Liberal Authoritarianism and the relentless march of the Little Man.

With every crime and outrage comes, in the guise of doing good or righting a wrong, more calls for state control, be it political, moral or social.

In the last few days, prompted in part by the death of the liberal philosopher in law, Ronald Dworkin, the indescribably ghastly, Keynesian and egotistical political economist, Will Hutton, has been lamenting what he sees as the slow death of true liberalism and liberal views. Indeed it is his belief that the tide of opinion is turning against big government and its role, or duty as Hutton sees it, in providing 'dignity'  and succour for those that fail as well as creating a free environment for others to succeed.

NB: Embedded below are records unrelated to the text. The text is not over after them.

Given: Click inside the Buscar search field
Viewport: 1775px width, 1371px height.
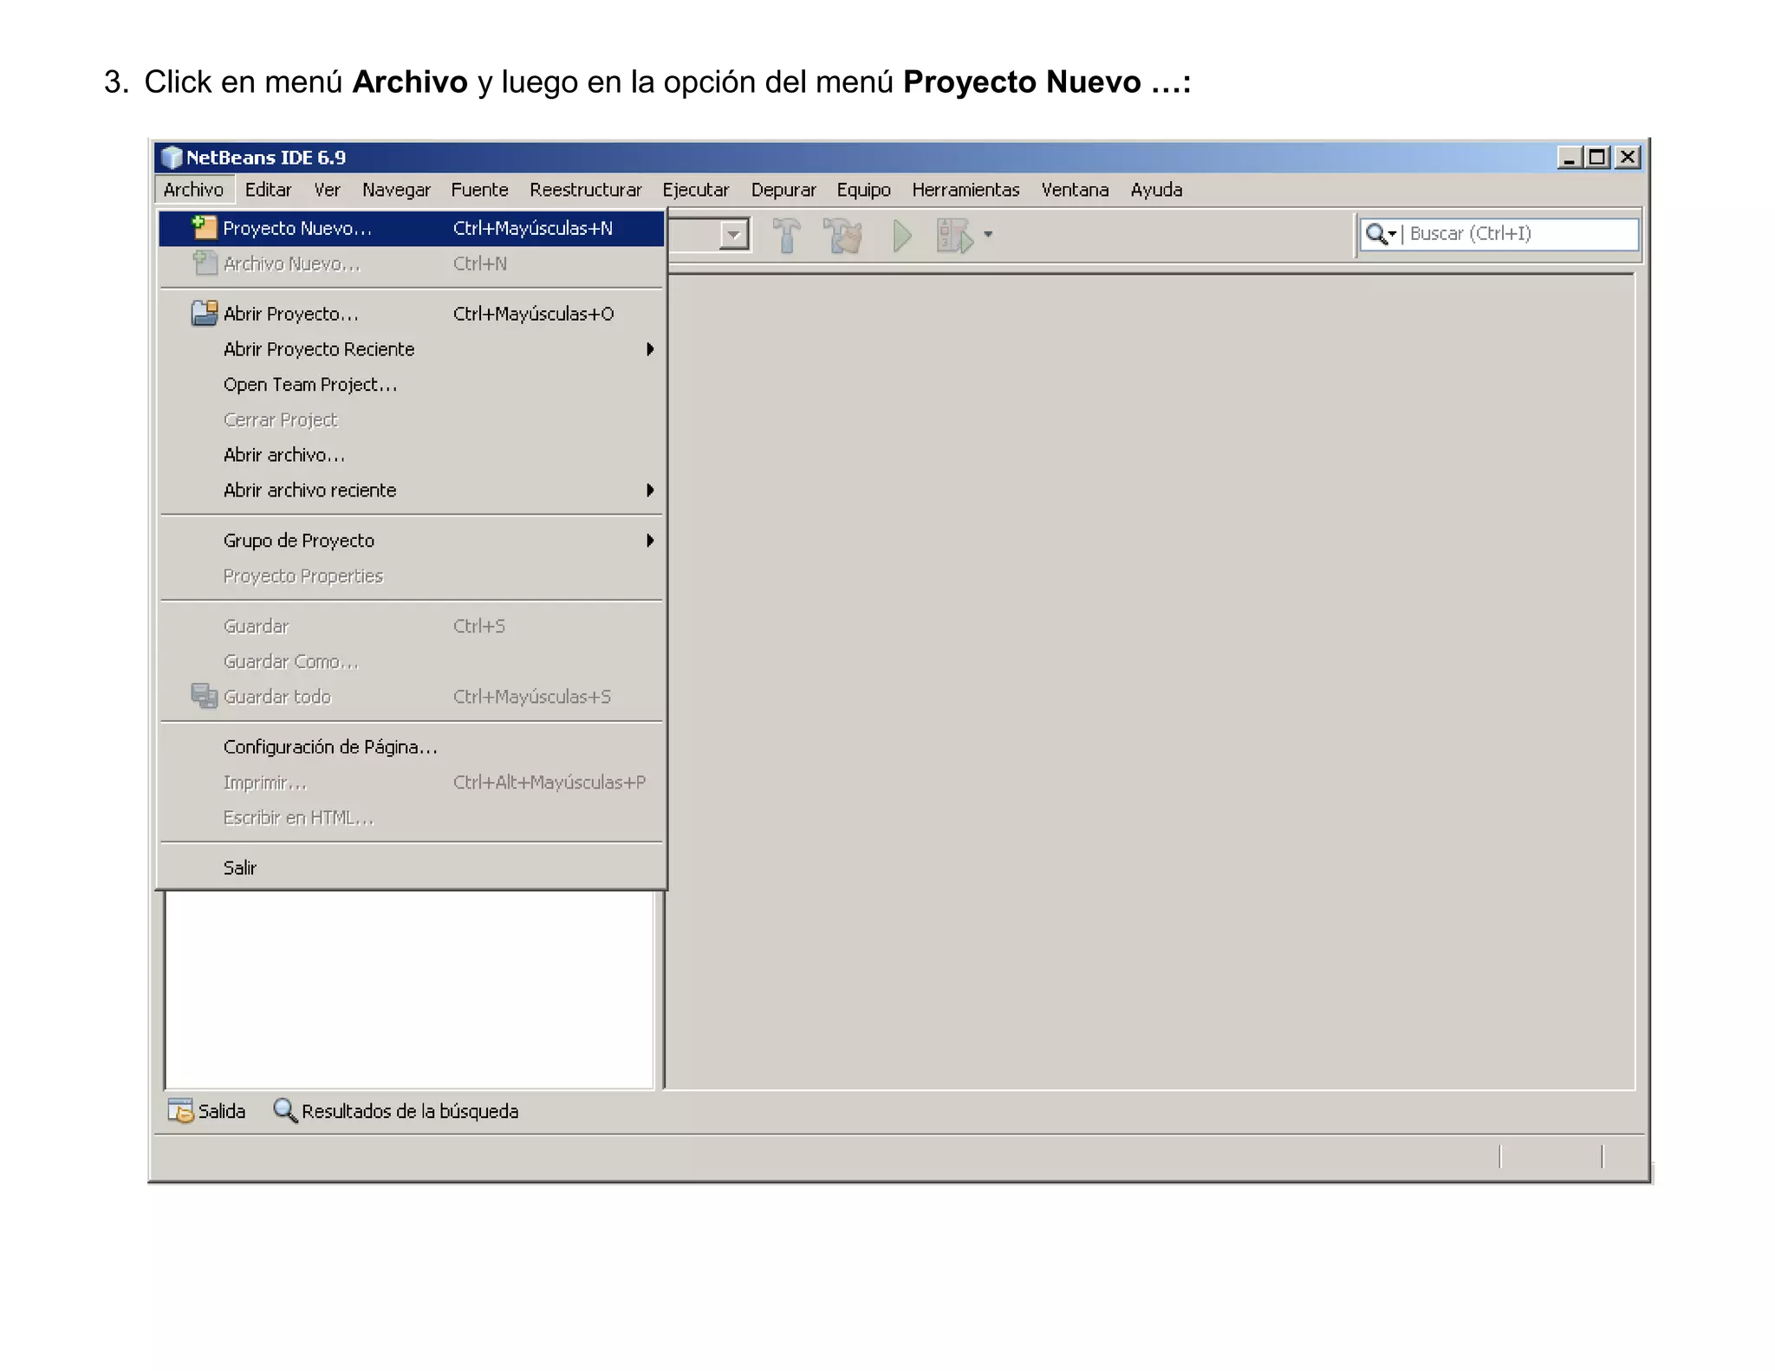Looking at the screenshot, I should point(1517,234).
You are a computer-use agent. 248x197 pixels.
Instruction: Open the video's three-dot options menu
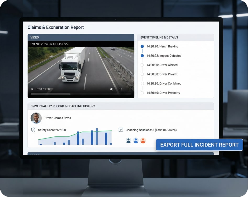coord(130,89)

In a true Statist whine Hutton's article, "I despair as I watch the erosion of the liberal views I hold dear" lashes out at everything; from the fact that we apparently live in 'rightwing times', (if only), to the opinion that his philosopher hero, Dworkin's treasured totems of human dignity, that is 'Law and Justice', and more importantly the overpaid barristers who enforce them, are currently having their legal aid trough reduced a bit by the current government, or rather the current government is attempting to reduce it. To judge by the crying and wailing emanating from Lincoln Inn Fields and Middle Temple and the other legal fortresses of sumptuousness scattered around Holborn and Westminster the assumption would be that legal aid was being abolished completely. This is a legal aid budget that has soared over the last two decades and has helped umpteen barristers and QCs break into the million pound a year earnings bracket. Including several like Cherie Blair, who are as likely to commiserate with Hutton around the dining table as they are to attack the legal aid cuts in public, which she and 90 other QC’s have just done in an open letter to the Daily Telegraph.

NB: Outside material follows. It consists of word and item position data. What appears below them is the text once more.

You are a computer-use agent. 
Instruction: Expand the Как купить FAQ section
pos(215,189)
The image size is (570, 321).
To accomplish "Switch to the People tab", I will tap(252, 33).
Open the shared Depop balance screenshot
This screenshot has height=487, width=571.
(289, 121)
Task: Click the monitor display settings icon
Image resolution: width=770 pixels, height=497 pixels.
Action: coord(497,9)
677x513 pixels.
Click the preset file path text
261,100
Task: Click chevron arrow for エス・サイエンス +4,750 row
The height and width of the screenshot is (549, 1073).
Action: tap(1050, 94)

What though is irking Hutton more than anything else in these times of austerity and cutbacks is that the great State largesse from which he and many of the chattering classes rely on for their wealth and status is at last beginning to be cutback or, in a few cases, stopped altogether. To Hutton and his ilk this is an anathema, a heinous attack on societies moral core and one which threatens not just his and his cronies bank balances but in his words could lead to a 'reversal of the century-long fight for genuine equality between the sexes', or could lead to reforms "of criminal justice and legal aid, the health service, climate change, employment law, social security' represents the 'wholesale inversion of a liberal society' which will beget 'economic stagnation, social atomisation and a destructive nationalism' peopled by 'tax-avoiding, climate-change-denying anti-feminists'. Phew!

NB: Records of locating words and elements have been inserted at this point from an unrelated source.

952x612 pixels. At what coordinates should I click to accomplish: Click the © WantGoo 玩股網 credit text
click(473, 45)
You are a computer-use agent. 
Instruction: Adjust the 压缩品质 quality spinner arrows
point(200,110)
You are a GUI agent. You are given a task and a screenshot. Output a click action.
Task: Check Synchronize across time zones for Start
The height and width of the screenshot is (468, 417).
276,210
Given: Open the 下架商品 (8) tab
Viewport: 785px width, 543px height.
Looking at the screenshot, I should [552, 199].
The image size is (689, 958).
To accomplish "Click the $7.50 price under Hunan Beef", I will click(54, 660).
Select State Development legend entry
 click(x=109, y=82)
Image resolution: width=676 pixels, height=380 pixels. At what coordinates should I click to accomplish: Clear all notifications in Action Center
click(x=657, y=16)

This hysteria permeates much of the liberal left at the moment as their world, created as it was out of the embers of World War 2 and a desire to create a Europe devoid or war and free of racial, religious and sexual strife, in which all its citizens would be housed, fed, clothed and entitled to education and health care, is beginning to implode under the weight of its own sense of entitlement. A sense of entitlement championed and offered to every citizen regardless of their contribution or worth, and driven in part by many of the liberal lawyers and human rights specialists so beloved of Will Hutton and company.

Yet it is Hutton's response to the potential realignment of his idealised current values, or more importantly the potential that the State might loose control of those values, that is at the core of the liberal or soft left's nightmare scenario. For the modern liberal is a state control liberal, he is the man in the bureaucratic equivalent of the high visibility jacket, giving orders and, backed-up by an army of state-funded lawyers, few people say no to him. And like most people with power, even those that are in effect a powerful cog, they like it and they want to keep it.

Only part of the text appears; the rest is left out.